Biogenic synthesis and antibacterial activity of controlled silver nanoparticles using an extract of Gongronema Latifolium

Abstract

Biogenic synthesis of silver nanoparticles (AgNPs) was conducted via an aqueous extract of fresh leaf of Gongronema Latifolium (FLGL) an herbaceous flowering plant as a fuel agent. The effects of different AgNO3 concentration with the fixed volume of FLGL on the properties of the formulated AgNPs were investigated. Also, the antibacterial activity AgNPs formed was observed through the solid agar plates supplemented with different concentrations of nano-sized AgNPs on Gram-negative (Coliform, Escherichia coli), and Gram-positive (Staphylococcus Aurea) bacterial strain.
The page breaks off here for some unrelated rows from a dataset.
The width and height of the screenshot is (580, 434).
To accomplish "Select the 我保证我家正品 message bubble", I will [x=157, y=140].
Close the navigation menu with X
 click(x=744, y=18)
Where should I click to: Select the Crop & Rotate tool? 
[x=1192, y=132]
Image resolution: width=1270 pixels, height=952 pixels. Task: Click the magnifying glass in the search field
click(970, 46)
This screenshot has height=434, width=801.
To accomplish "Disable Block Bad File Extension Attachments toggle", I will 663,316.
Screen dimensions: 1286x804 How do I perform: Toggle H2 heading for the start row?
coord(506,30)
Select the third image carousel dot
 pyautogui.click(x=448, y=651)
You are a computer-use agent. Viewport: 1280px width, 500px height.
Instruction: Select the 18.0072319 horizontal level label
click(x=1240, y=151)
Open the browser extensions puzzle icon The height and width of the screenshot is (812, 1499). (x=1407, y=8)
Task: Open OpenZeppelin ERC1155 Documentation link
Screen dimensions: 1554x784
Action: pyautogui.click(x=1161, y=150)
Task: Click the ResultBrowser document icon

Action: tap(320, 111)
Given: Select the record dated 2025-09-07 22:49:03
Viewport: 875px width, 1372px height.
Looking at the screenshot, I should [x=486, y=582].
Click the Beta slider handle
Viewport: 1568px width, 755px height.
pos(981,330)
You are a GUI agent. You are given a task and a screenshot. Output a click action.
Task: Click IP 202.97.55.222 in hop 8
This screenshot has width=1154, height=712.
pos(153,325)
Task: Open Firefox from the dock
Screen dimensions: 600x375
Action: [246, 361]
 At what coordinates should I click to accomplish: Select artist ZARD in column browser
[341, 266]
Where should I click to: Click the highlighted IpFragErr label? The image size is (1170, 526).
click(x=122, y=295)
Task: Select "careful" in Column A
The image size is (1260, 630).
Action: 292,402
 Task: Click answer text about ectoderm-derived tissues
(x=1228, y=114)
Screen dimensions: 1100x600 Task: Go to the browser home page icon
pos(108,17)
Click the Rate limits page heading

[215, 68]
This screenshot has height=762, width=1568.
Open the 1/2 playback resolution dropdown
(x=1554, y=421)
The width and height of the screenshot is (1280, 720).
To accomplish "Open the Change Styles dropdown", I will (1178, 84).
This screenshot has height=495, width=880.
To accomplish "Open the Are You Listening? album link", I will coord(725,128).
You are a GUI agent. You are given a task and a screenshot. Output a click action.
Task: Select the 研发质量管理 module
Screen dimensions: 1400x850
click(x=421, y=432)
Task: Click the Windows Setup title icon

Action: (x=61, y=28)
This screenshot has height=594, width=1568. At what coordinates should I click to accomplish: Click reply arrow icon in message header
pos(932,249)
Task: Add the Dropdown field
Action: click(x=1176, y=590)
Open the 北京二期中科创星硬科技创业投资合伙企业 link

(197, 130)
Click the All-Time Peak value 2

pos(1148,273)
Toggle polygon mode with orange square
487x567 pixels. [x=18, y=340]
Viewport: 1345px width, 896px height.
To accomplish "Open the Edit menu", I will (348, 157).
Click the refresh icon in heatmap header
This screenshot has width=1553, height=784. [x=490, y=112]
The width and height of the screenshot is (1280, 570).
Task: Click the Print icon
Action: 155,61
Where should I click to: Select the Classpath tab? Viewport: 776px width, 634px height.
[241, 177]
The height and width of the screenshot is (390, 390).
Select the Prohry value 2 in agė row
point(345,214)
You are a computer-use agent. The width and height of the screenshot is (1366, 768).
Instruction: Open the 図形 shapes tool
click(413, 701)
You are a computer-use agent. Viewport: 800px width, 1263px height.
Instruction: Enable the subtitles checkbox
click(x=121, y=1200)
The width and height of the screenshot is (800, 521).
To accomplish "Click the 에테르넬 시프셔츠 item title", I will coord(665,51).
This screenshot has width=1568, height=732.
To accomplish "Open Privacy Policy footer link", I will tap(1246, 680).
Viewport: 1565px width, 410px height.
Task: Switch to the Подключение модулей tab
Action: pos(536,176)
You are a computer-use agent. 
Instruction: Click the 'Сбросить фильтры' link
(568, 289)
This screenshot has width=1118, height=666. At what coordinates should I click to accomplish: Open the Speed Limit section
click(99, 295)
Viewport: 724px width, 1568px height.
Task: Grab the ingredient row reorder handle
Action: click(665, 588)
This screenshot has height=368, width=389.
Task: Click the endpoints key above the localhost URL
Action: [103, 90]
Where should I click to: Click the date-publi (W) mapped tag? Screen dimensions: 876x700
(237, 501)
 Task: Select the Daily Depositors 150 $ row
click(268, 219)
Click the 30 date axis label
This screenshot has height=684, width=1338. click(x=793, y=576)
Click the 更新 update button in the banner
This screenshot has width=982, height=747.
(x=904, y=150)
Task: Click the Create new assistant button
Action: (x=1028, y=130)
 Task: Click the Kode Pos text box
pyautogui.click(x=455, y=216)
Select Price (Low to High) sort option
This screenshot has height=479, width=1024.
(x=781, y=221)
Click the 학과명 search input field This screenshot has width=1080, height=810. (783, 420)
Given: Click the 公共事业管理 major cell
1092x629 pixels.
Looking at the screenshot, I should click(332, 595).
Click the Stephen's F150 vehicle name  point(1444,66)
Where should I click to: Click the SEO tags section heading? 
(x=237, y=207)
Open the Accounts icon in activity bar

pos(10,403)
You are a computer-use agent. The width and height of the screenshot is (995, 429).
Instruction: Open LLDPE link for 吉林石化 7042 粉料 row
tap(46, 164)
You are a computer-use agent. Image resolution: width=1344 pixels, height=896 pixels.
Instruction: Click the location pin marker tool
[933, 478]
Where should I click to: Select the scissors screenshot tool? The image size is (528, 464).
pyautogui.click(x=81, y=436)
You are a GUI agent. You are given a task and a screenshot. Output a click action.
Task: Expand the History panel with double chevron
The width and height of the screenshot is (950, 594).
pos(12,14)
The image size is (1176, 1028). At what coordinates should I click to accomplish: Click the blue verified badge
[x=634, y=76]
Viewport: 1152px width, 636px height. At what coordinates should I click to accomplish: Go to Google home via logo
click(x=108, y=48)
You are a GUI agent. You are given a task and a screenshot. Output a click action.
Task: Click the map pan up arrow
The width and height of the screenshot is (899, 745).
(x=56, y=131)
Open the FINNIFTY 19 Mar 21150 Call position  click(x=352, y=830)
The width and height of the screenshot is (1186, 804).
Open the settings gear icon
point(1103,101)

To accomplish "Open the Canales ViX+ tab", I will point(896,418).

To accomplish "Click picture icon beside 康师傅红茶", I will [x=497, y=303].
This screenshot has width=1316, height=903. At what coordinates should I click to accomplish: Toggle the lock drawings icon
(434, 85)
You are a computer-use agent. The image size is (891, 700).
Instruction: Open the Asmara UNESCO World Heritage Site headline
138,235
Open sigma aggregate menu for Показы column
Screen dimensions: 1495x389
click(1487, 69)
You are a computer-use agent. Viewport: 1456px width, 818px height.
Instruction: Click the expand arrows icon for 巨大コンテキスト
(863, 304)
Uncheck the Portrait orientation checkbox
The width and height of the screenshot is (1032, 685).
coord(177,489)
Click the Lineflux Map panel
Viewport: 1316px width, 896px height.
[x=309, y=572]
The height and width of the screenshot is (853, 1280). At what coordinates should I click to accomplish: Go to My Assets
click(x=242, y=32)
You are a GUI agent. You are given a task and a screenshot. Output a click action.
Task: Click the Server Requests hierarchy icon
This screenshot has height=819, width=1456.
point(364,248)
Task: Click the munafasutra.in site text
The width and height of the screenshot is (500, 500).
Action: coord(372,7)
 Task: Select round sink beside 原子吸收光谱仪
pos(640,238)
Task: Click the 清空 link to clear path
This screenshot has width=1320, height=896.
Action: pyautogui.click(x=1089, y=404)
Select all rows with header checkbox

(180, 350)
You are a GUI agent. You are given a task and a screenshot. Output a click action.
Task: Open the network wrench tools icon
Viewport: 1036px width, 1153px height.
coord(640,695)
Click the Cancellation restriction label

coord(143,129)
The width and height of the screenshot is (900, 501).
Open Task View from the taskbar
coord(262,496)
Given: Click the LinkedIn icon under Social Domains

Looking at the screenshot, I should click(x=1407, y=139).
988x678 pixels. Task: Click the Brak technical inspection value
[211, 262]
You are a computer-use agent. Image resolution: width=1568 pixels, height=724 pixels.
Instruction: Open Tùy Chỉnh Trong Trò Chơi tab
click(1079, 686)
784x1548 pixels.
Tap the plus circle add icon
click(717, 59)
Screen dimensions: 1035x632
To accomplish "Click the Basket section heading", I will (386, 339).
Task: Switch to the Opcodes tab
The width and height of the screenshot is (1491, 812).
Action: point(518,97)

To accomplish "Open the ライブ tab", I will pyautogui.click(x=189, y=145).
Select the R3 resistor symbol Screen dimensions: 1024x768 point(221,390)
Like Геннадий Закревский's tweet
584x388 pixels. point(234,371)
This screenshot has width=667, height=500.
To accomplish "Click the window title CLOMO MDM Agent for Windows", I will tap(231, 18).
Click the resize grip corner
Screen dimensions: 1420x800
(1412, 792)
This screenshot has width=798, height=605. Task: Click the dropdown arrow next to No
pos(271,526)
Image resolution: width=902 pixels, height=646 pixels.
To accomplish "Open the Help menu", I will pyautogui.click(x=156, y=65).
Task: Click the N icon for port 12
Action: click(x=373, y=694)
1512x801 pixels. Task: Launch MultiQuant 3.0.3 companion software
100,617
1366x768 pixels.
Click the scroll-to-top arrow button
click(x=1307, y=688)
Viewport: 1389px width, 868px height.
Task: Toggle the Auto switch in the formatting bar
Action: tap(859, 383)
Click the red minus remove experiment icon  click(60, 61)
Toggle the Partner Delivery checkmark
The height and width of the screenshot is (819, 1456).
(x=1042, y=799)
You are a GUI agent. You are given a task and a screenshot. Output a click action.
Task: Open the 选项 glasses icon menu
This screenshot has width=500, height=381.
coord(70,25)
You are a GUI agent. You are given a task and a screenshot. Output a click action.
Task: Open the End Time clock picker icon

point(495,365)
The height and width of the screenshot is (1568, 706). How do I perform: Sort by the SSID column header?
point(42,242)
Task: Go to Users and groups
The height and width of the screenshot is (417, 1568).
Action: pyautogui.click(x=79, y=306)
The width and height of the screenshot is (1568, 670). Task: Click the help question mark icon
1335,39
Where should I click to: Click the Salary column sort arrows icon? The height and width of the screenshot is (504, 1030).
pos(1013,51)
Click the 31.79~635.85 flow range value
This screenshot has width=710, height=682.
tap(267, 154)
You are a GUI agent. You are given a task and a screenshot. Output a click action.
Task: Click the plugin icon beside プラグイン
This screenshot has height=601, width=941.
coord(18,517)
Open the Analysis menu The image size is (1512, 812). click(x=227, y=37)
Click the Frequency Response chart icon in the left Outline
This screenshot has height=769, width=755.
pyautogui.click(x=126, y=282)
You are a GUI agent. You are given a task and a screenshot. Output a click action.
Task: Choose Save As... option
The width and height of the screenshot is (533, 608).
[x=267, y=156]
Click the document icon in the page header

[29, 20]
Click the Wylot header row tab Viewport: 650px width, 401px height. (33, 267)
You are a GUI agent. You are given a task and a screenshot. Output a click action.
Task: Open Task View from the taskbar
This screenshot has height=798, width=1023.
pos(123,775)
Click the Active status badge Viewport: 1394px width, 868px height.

We observed from the various characterizations of AgNPs that the variation in the concentration of AgNO3 coupled with the incubation period played a major role in controlling the particle sizes and dispersions. The UV–visible confirmed the formation of AgNPs with the surface Plasmon resonance (SPR) peak value at 430 nm in the visible region showing the type as well as the nature of the particles in the colloidal solution. The Fourier transform infrared spectroscopy revealed the functional groups liable for the biogenic process of AgNPs. The X-ray diffraction pattern shows a single-phase crystalline structures in size range of 9–31 nm for the three concentrations. The Scanning and transmission electron microscopies results indicate the spherical shape of the formed AgNPs with proper coating from the bioactive compounds and a diameter of 19 nm for the highest concentration. The energy-dispersive X-ray spectroscopy analysis shows a strong signal for silver. It is noteworthy that the colloidal solutions obtained show effective therapeutic ability of the AgNPs against the bacterial strains using FLGL as a reducing agent for the first time. A bactericidal was observed through the inhibitory zone, against the bacterial strains, with a higher activity above Ciprofloxacin (the positive control). Hence, the biocompatible, nontoxicity and eco-friendly formulated AgNPs is auspicious and efficient as a therapeutic tool for antibacterial activities against human pathogens.